Le ministre fédéral des Finances, Bill Morneau, a été inondé de plus de 10 000 messages, l'automne dernier, sur son projet de réforme fiscale qui avait soulevé la colère des petits entrepreneurs.

Selon une note interne préparée pour son sous-ministre, obtenue par La Presse canadienne, ce flot de messages adressés directement au ministre Morneau vient s'ajouter au déluge de plus de 21 000 courriels transmis au ministère dans le cadre d'une consultation publique sur le même sujet. Et la note du 15 novembre indiquait que le ministère n'avait pas encore fini de colliger tous les messages, un mois après la fin du processus de consultations.

La réforme fiscale pour les entreprises proposée par le ministre Morneau avait soulevé la controverse dès sa publication l'été dernier. Les opposants ont passé les mois suivants à soutenir que cette réforme écorcherait la classe moyenne, une catégorie de Canadiens que les libéraux de Justin Trudeau voulaient précisément aider. Le ministre répétait que sa réforme visait avant tout à empêcher de riches entrepreneurs de profiter d'échappatoires fiscales inaccessibles aux Canadiens moyens.

Le ministre a finalement cédé devant la grogne en annonçant certaines modifications à son projet à l'issue de la période de consultations de 75 jours, le 2 octobre. Il précisait alors que seuls les trois pour cent des entrepreneurs canadiens les plus riches paieraient plus d'impôt. Le ministre Morneau a aussi respecté une promesse électorale de 2015 et commencé à abaisser le taux marginal d'imposition des PME.

La note interne au sous-ministre résume les critiques les plus souvent adressées à la réforme: période de consultations trop courte, impacts rétroactifs sur les régimes de retraite, effets néfastes sur les petites et moyennes entreprises (PME). Des agriculteurs soulignaient qu'ils étaient trop occupés au champ pour examiner attentivement les propositions de réforme.
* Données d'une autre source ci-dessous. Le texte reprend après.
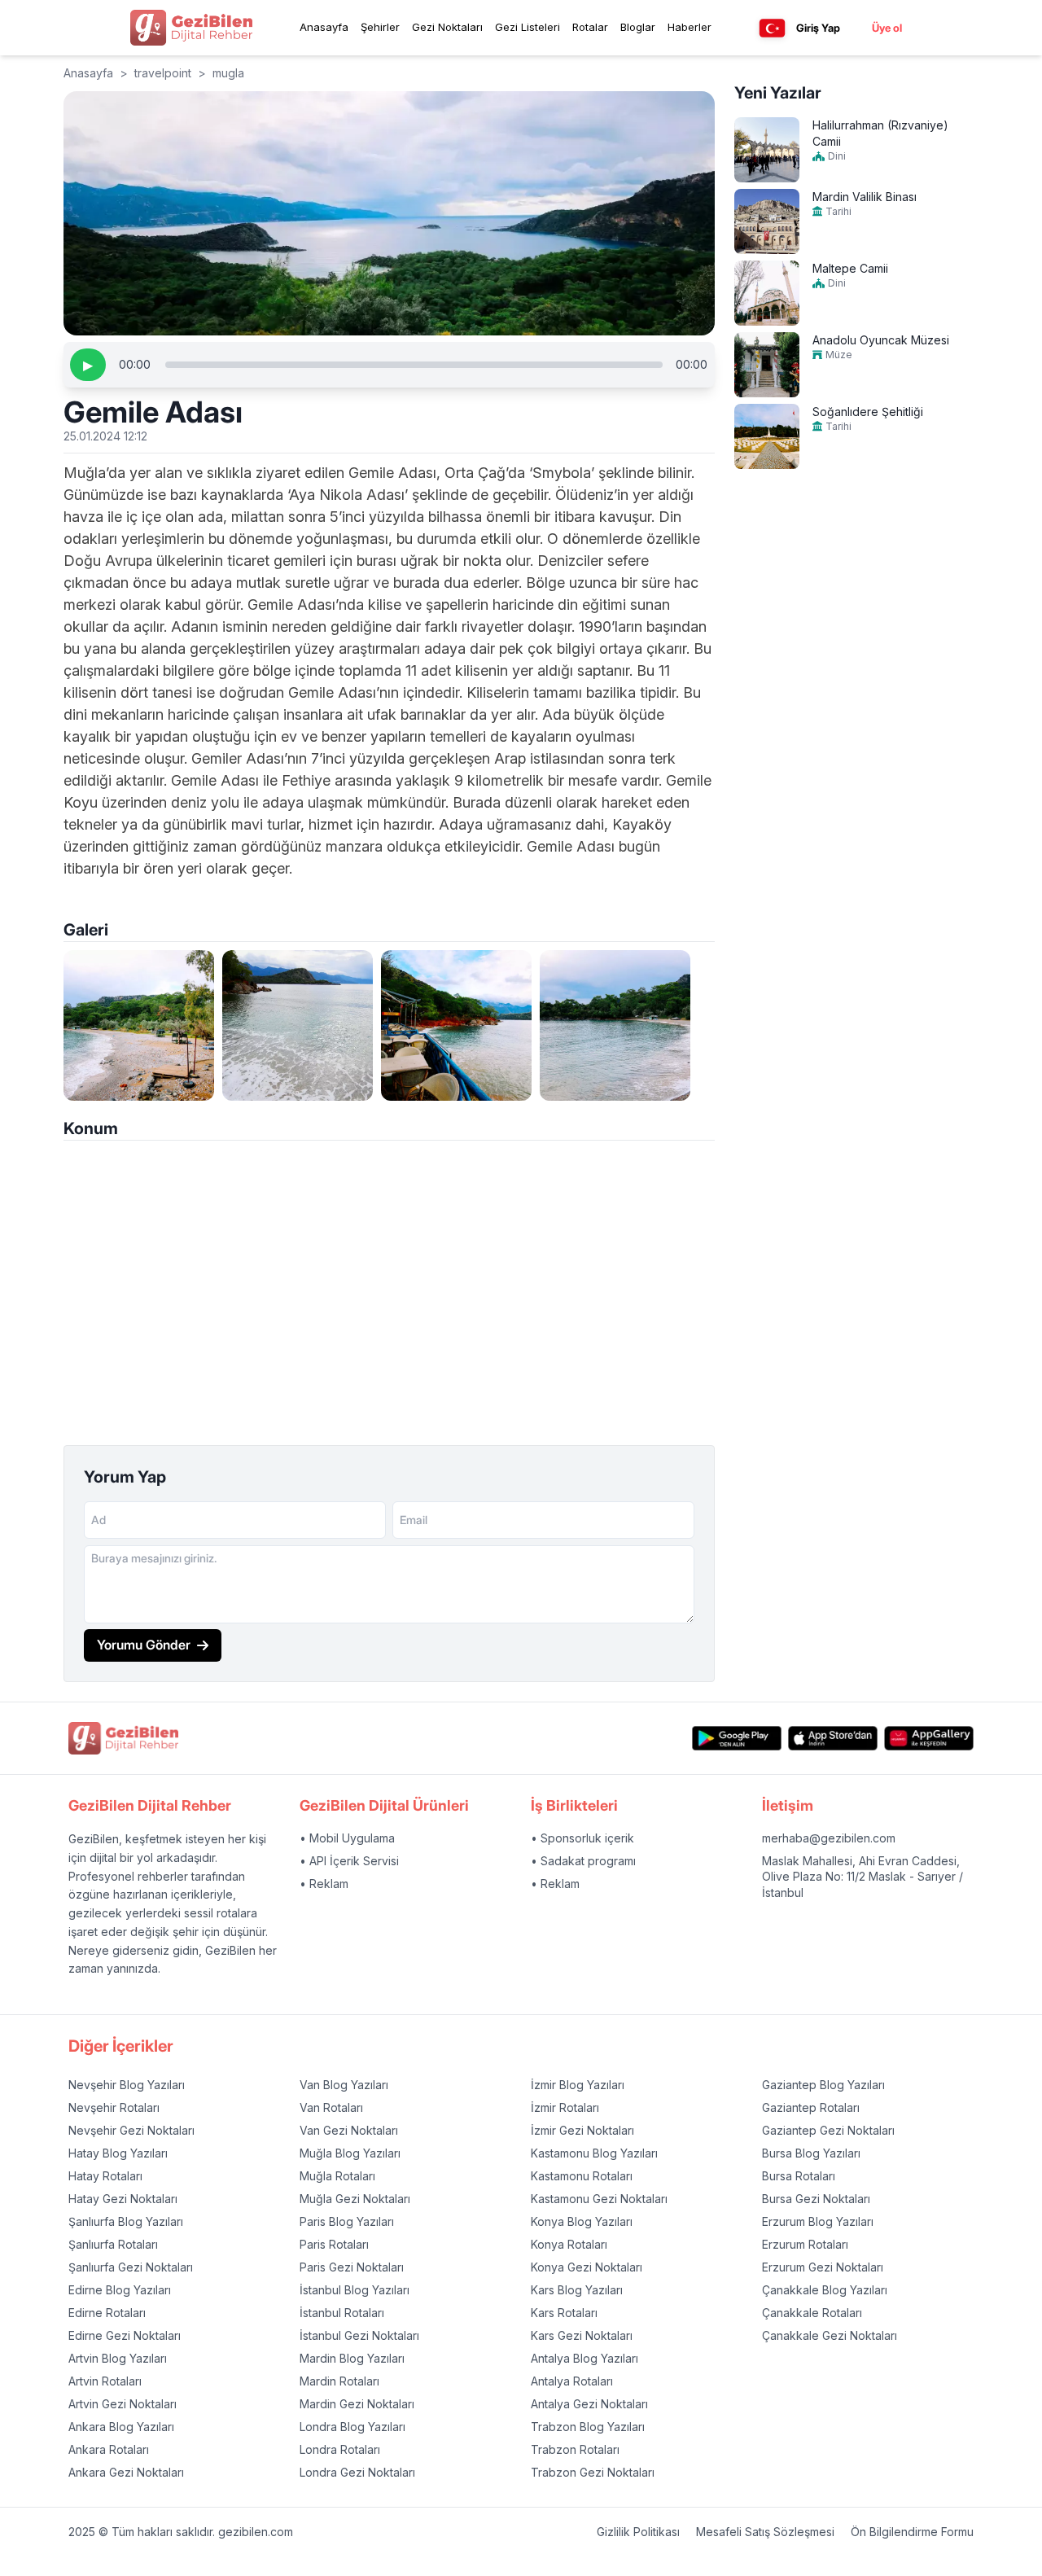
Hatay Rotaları (105, 2176)
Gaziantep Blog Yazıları (823, 2085)
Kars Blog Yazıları (577, 2290)
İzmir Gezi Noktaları (582, 2130)
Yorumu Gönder (143, 1644)
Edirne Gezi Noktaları (124, 2335)
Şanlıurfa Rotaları (113, 2244)
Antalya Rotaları (572, 2381)
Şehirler (380, 26)
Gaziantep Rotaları (811, 2107)
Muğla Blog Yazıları (350, 2153)
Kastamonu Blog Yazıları (594, 2153)
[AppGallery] (929, 1738)
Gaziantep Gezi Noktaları (828, 2130)
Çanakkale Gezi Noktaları (829, 2335)
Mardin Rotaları (339, 2381)
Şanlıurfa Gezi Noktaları (130, 2267)
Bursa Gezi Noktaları (816, 2199)
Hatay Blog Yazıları (118, 2153)
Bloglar (637, 26)
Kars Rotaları (564, 2313)
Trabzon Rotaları (575, 2449)
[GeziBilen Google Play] (737, 1738)
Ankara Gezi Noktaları (126, 2472)
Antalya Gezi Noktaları (589, 2404)
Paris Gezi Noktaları (352, 2267)
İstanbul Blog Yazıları (354, 2290)
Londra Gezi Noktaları (357, 2472)
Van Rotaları (331, 2107)
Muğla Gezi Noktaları (355, 2199)
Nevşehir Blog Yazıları (126, 2085)
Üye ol (887, 27)
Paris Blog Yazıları (347, 2221)
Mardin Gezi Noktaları (357, 2404)
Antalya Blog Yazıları (584, 2358)
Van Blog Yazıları (344, 2085)
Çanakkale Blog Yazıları (824, 2290)
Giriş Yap (818, 27)
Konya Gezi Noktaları (586, 2267)
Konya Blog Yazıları (582, 2221)
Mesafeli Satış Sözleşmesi (765, 2532)
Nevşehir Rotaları (114, 2107)
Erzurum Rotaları (805, 2244)
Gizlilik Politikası (638, 2532)
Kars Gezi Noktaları (582, 2335)
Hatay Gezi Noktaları (122, 2199)
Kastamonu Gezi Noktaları (599, 2199)
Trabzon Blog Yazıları (588, 2427)
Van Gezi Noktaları (349, 2130)
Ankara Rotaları (108, 2449)
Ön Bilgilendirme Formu (912, 2532)
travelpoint (162, 73)
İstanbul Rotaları (342, 2313)
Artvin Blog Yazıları (117, 2358)
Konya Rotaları (569, 2244)
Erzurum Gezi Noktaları (822, 2267)
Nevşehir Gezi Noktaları (131, 2130)
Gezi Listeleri (527, 26)
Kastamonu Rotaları (582, 2176)
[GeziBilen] (191, 28)
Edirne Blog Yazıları (119, 2290)
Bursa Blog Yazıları (811, 2153)
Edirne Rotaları (107, 2313)
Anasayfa (324, 26)
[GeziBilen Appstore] (833, 1738)
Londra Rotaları (340, 2449)
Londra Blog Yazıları (352, 2427)
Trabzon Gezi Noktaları (593, 2472)
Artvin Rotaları (105, 2381)
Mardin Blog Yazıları (352, 2358)
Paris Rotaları (334, 2244)
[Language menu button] (772, 28)
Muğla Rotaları (337, 2176)
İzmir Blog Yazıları (577, 2085)
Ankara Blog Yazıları (121, 2427)
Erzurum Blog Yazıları (817, 2221)
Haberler (689, 26)
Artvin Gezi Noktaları (122, 2404)
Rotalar (590, 26)
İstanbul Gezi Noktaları (359, 2335)
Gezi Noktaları (447, 26)
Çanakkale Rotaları (812, 2313)
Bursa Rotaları (798, 2176)
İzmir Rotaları (565, 2107)
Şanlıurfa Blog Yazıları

On a aussi soutenu que les PME devraient pouvoir profiter du fractionnement des revenus, parce que le conjoint joue parfois un rôle déterminant dans les activités de l'entreprise.

Ce flot de critiques n'étonne guère le président de la Fédération canadienne de l'entreprise indépendante, Dan Kelly, qui soutient que la grogne persiste. Selon lui, les restrictions proposées à l'usage du revenu de placement passif des entreprises comme instrument d'épargne personnelle pour la retraite nuiront à certains propriétaires de PME. Les détails de ces changements seront annoncés dans le budget de ce printemps.

M. Kelly s'interroge aussi sur les changements proposés au fractionnement du revenu entre les membres de la famille. Le ministre voulait éviter que des médecins, avocats, commerçants et autres Canadiens se constituent en société dans le seul but de payer moins d'impôts, en fractionnant leur revenu entre les membres de leur famille même si ceux-ci ne travaillent pas pour eux.